Skeletons in the family closest~

 

‘Shhhhh…..It’s the families secrets….’

What are the ethical implications that can arise when a families skeletons are unearthed? When the lines begin to blur, between the norms of family dysfunction and the more serious, such as physical and sexual abuse. From a therapists perspective, family trauma can be complex and downright frightening to navigate, especially when it’s their client that may be taking the brunt of the family dysfunction. It is the role of the therapist to be the confidante, the secret holder, and the safe space in which one can divulge all their inner turmoils and traumas. In a publication about ethics for practicing social workers, it was speculated that social workers and I am also going to include therapists, are more apt to shine a spotlight on ‘family secrets’ when they are presented by a client; it is their work to help the client to bring out their skeletons (Agllias & Gray, 2013).
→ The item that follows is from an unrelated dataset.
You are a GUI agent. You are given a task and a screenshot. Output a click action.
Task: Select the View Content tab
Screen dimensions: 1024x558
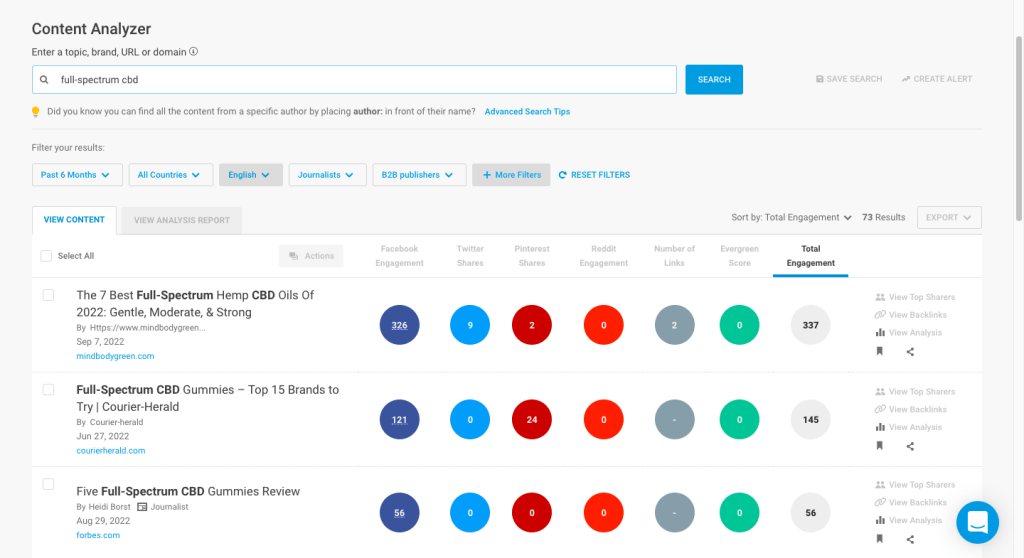[x=74, y=220]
What Agllias & Gray, were further getting at is, although this can be beneficial at times for other forms of issues, when it comes to family systems coupled with abuse there is a greater opportunity for more harm to come to their client. Families are known for keeping their secrets. It can be a tool used, in hopes that it will protect certain members of the family, or to keep a families appearance intact and ‘safe.’ More often that not, the secretes stowed within the home, do little to protect but rather cause great harm and confusion to the members and even be used to create power over one another.

 

The ideologies of family is embedded in our society and our own family culture. It is passed down from one generation to the next. As a therapist, who has their own unique ideas of family it can be difficult for them to fully comprehend and work with a client who is suffering in their own family dysfunction. This is where the ethical implications can arise for the therapist and the client relationship. I personally have experienced the throes of this as a client and could see the dilemmas arising for both my therapist and myself with how to navigate the truths of my family and whether or not to share those truths with others within the family and more critically if it was unethical not to also bring this information to the police and Department of Human Services. I knew that if I brought legalities into the picture, it would cause me added harm at that point in my life. When a client is not ready to share their story to the rest of the world and things are set in place where they have no choice, but to do so, it can cause them to become re-traumatized.

 

Some days, I wish I would have come forward sooner than later and others I knew that the timing was not right. When the sexual abuse occurred in ones childhood and they are now an adult, it is difficult if not impossible to prosecute the abuser (unless that abuser is still exhibiting said behavior or has access to vulnerable populations). When no one else in the family believes the victim and upholds the innocent portrayal of the perpetrator; it is a grossly difficult situation to even attempt to bring justice to. Did I give up, or others who never had the opportunity to or maybe even wanted to, persecute their abuser? I still ask myself to this day as a victim of family sexual abuse and rape by other men in my teens and young adulthood. I never came forward, until I was in the safe confines of a therapist’s office and it seemed at that point, to be too late. As survivors of abuse, we need to be feel in control of how we wish to navigate our histories and especially if it involves our family of origin. I don’t believe there is a ‘right or wrong’ to this, it is a delicate affair that needs to be addressed with the utmost care and bring empowerment back to those who have lived their lives feeling oh so, powerless.  

Agllias, K., & Gray, M. (2013). Secrets and lies: The ethical implications of family estrangement. In M. Carey & Green, L. (eds). Practical Social Work Ethics: Complex Dilemmas within Applied Social Care (pp. 43–61). Farnham, Surrey: Ashgate.